Course Creator and Instructor
In the 21st century, embedded systems are the systems of future with cellular phones, smart-phones, tablets becoming the dominant platforms for computing and communication. The ubiquity of information and the associated need for the computation that accompanies it is driving this revolution only to be accelerated by the new paradigms such as the Internet-of-Things (IoT). These platforms are clearly very different in terms of their processing requirements which are very unique: real-time needs, high performance but at low energy, compact-code and data segments, and most importantly ever changing software stack. Such unique requirements have led to a complete redesign and reinvention of the both hardware and the software stack from ground up, for example, brand new processors such as ARM, DSPs, network processors were invented all the way up to new virtual machines such as Dalvik, new operating systems such as Android and new programming models and compiler optimizations. The goal of this course is to take a holistic view of the embedded system stack with a focus on processor architectures, instruction sets and the associated advanced compiler optimizations that take advantage of the same. Following are the segments that will be covered in the course:
Part I: Embedded Processor Architectures
- 1. Introduction to instruction level parallelism: Pipelining, RISC vs CISC, Very Large Instruction Words (VLIW) instruction sets, Hardware complexity (Superscalars) vs Compiler Optimizations (VLIWs) Tradeoffs
- 2. Design of Instruction Set Architectures: VLIW encoding, Exposing vs Hiding Architectural Details, RISC vs CISC ISAs, Opportunities for compilers, Dependences and Independences, Instruction bundling for VLIW, Compact instruction representation.
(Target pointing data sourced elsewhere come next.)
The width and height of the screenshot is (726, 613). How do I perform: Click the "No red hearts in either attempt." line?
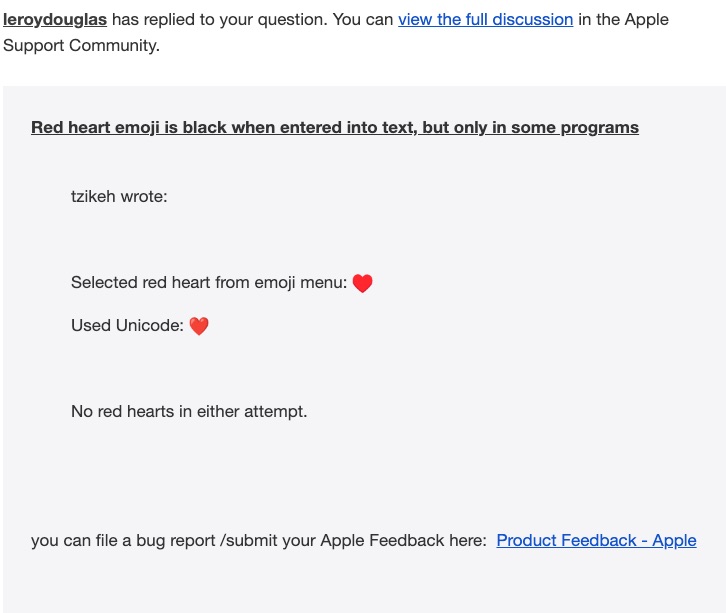189,411
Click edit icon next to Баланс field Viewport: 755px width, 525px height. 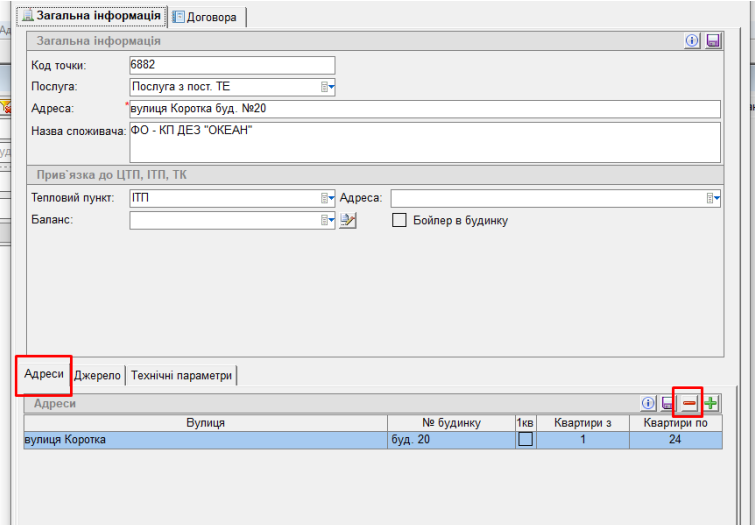[x=348, y=220]
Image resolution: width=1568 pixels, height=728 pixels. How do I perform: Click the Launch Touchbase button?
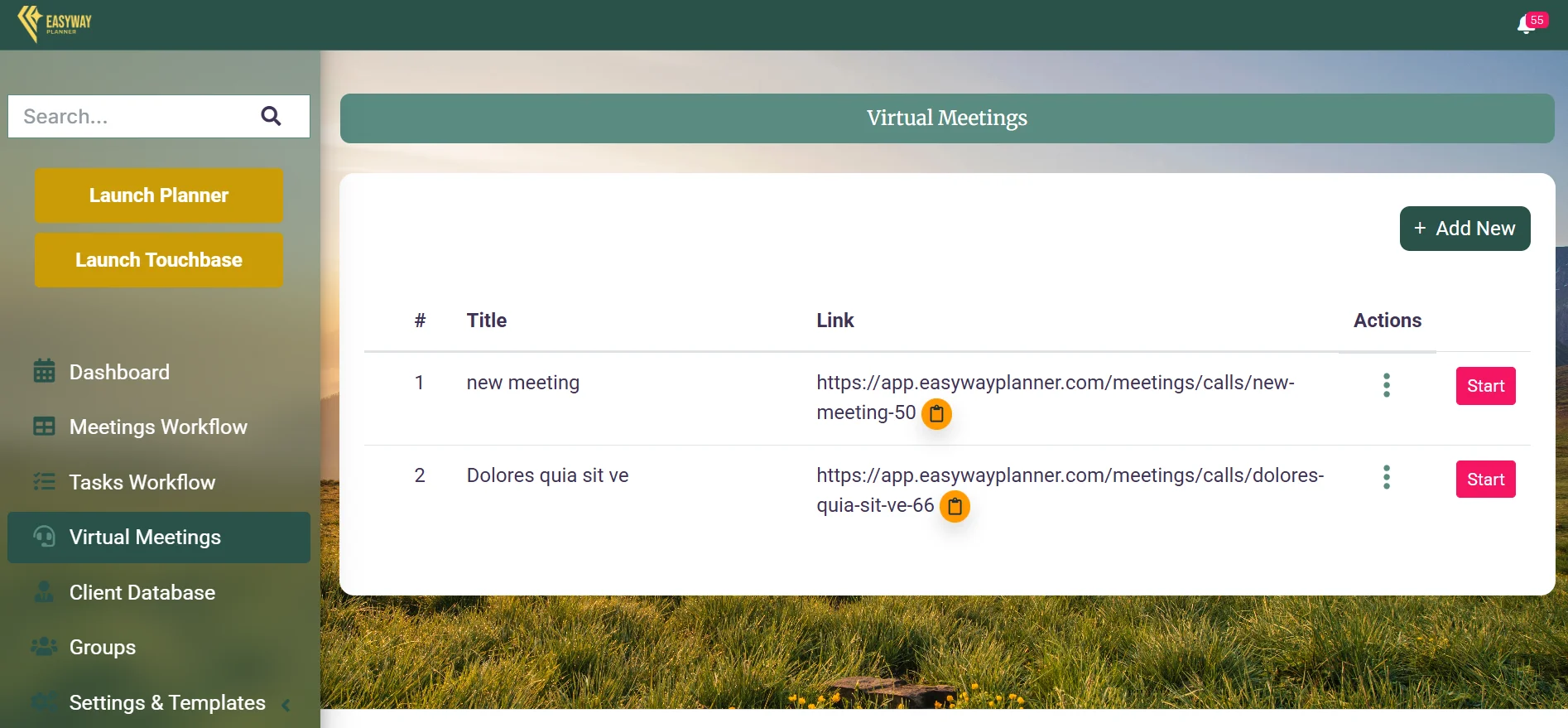[x=159, y=260]
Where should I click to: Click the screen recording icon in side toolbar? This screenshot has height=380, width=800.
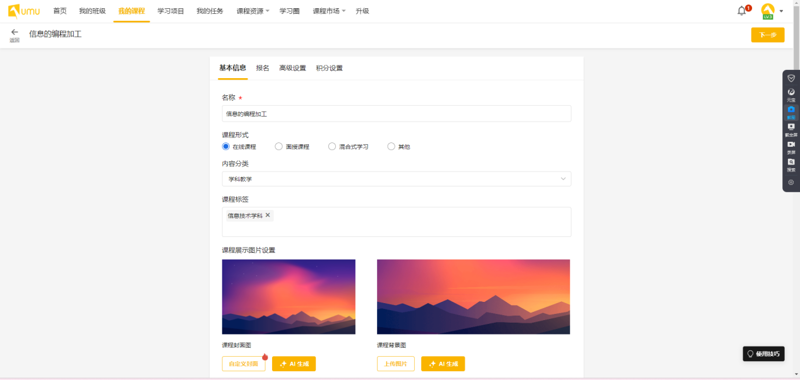pos(791,145)
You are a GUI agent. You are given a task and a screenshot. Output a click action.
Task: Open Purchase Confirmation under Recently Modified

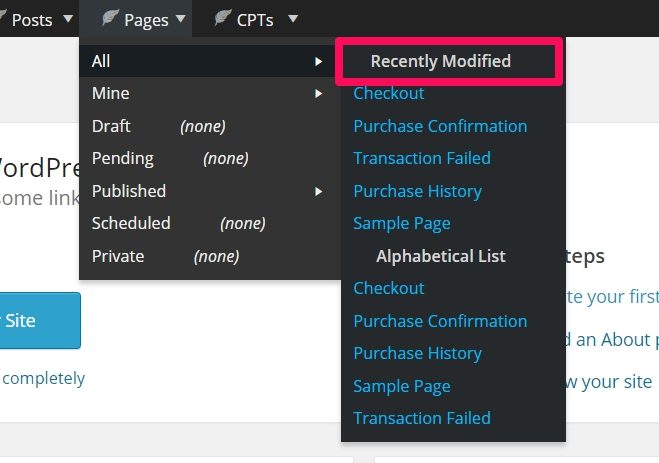click(440, 126)
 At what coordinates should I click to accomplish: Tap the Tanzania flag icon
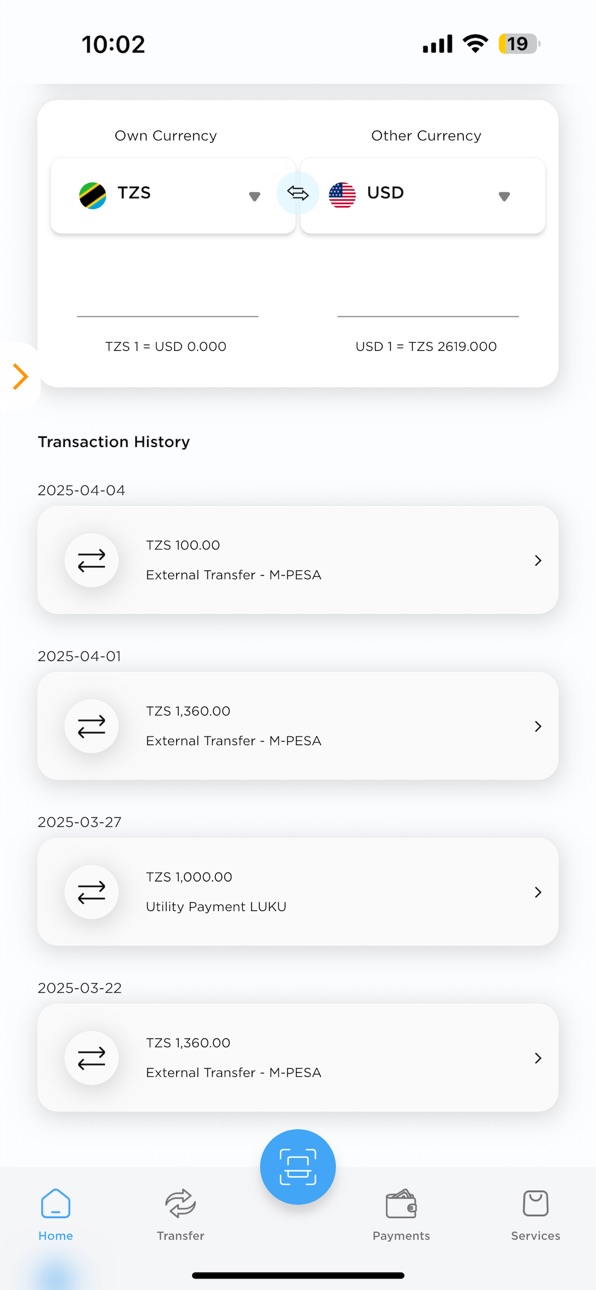pyautogui.click(x=93, y=194)
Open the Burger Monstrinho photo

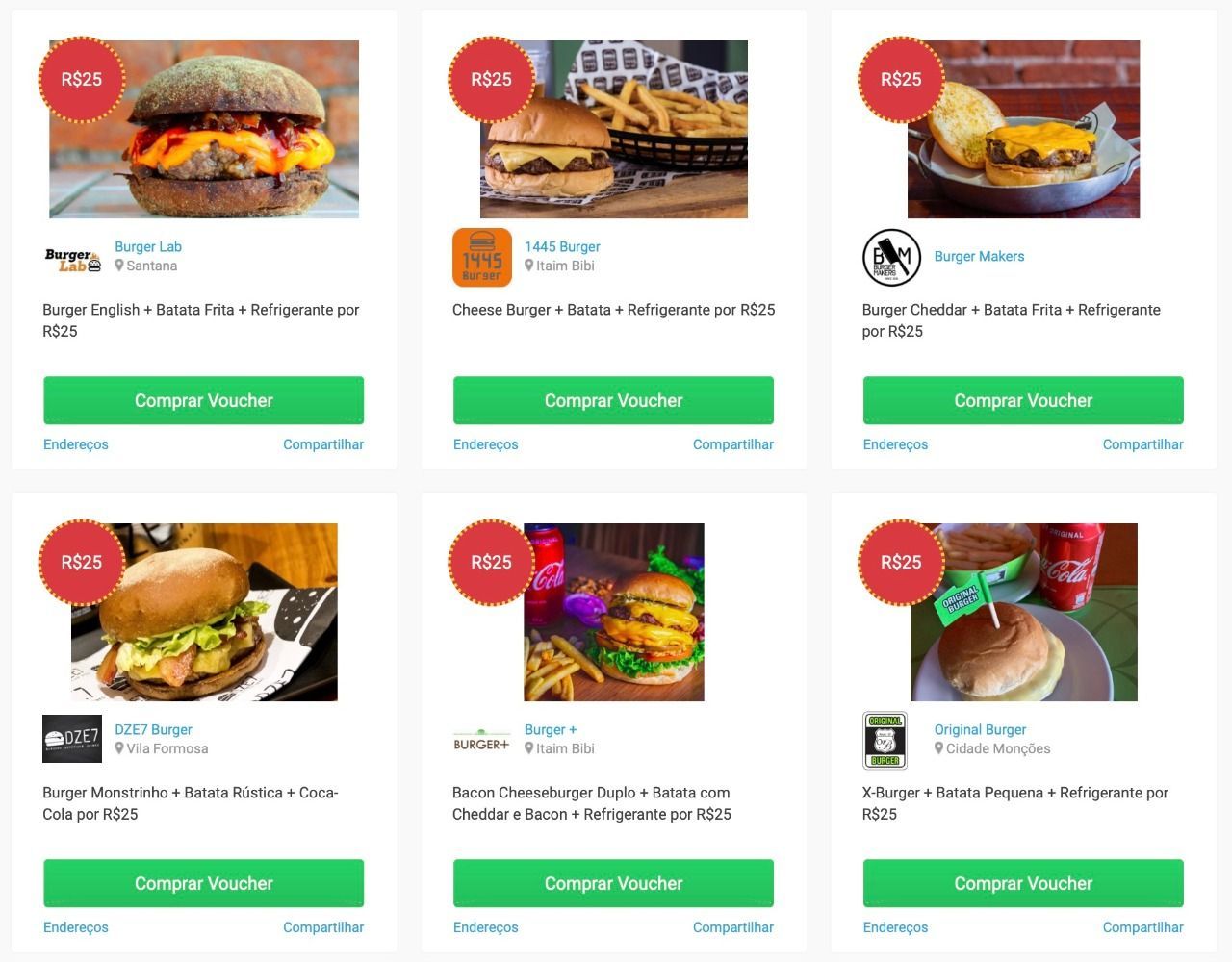[x=204, y=612]
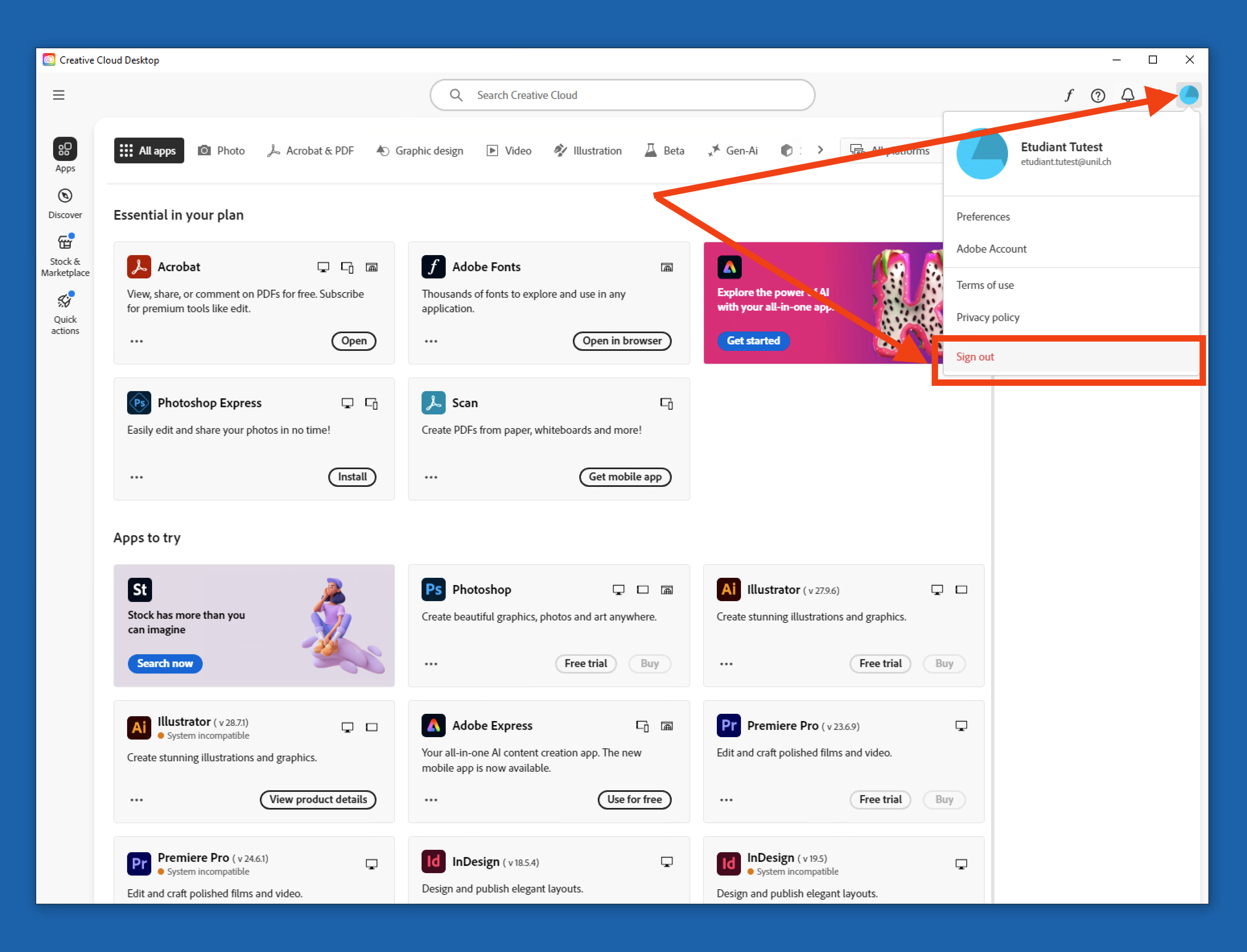Expand more category filters chevron
Viewport: 1247px width, 952px height.
(x=820, y=150)
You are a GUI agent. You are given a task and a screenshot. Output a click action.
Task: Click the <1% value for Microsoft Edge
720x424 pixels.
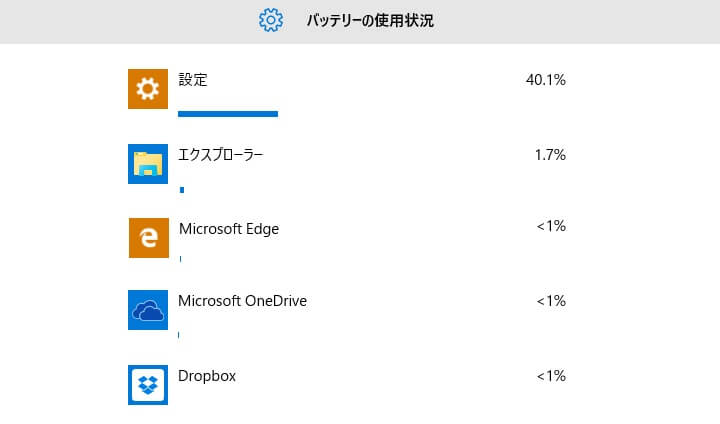click(551, 226)
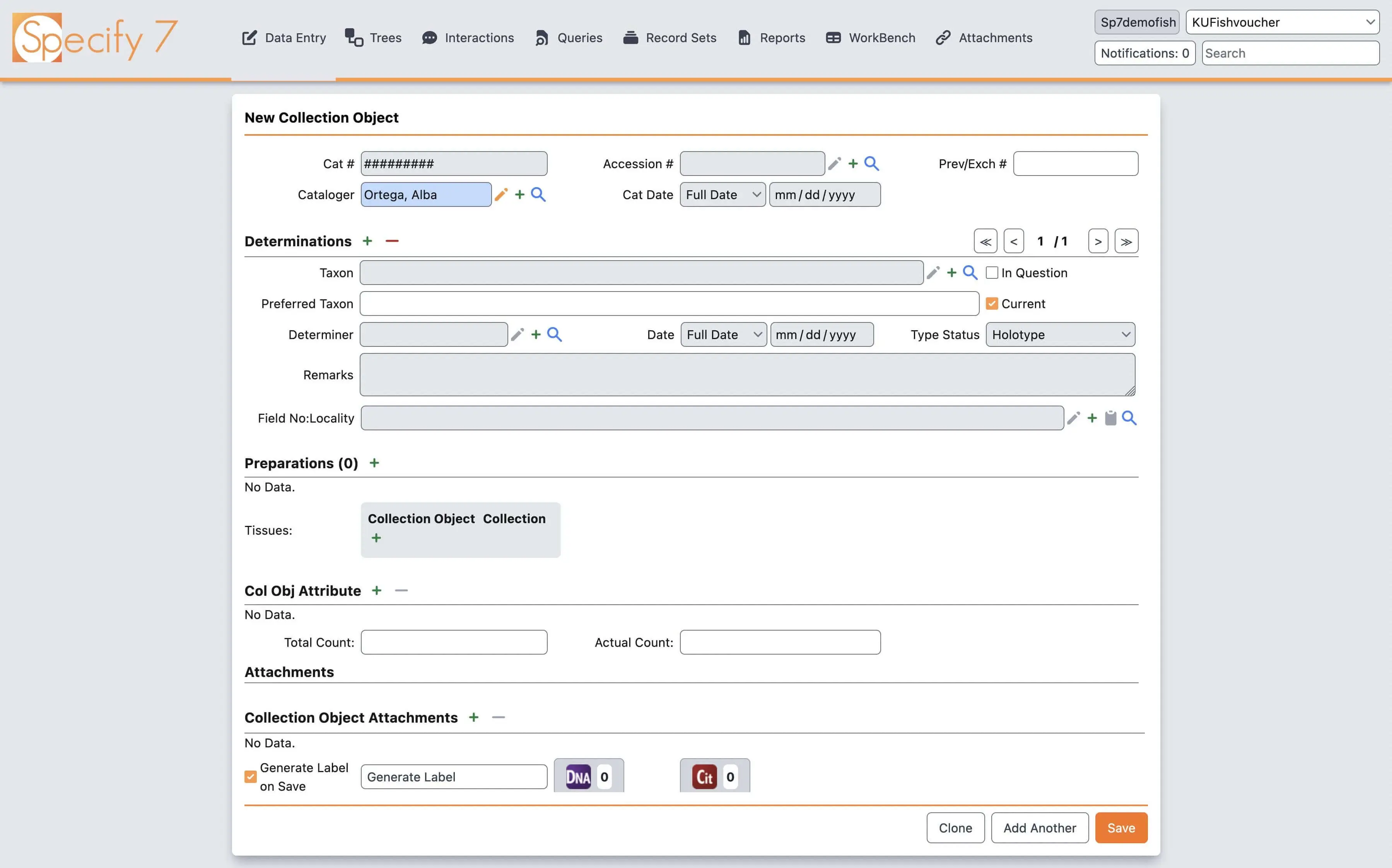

- 3. Embedded Micro-architectures: Scratch-pad: software managed memory,clustered register files, special arithmetic, addressing modes for special needs (DSPs), branches in embedded domains: speculation and predication, unbundling branches
Part II: Software Optimizations
- 4. Introduction to Compiler phases: Overall working of the compiler, overview of phases, intermediate representation, backend code generation issues
- 5. Register Allocation Foundation: RISC philosophy (load, store architecture), Live range analysis, Interference Graph, Graph Coloring Based Register Allocation, Live Range Splitting
- 6. Register Allocation for Embedded Processors: Post-pass register allocation, Allocation gaps and register reuse, Energy reduction due to reduced memory accesses, Differential register allocation, Register encoding, Hardware support, Increase in exposed registers, Software pipelining and energy reduction
- 7. Data Layouts for Embedded Processors: Auto addressing mode, Data layouts, Simple and general offset assignment problems, Address sequence optimizations, Memory coalescing, Data and code segment minimization
- 8. Data and Code Compaction: X-Y memory, Parallelizing Load/Stores in DSPs, Data replication, Performance vs Data Segment/ size, ARM vs Thumb code generation, Mixed code generation, Frequent values in embedded programs and their encoding, Data cache optimization via compaction.
- 9. Network Processors: Processing in the network, Network processors, Dual Bank Register Allocation for Network Processors, Multi-threading in network processors, Context switch and latency, Register allocation across threads to minimize latency
It is recommended that students who take this course have previously taken at least an undergraduate-level course in computer architecture. In addition, the students must have a strong background in C and/or C++.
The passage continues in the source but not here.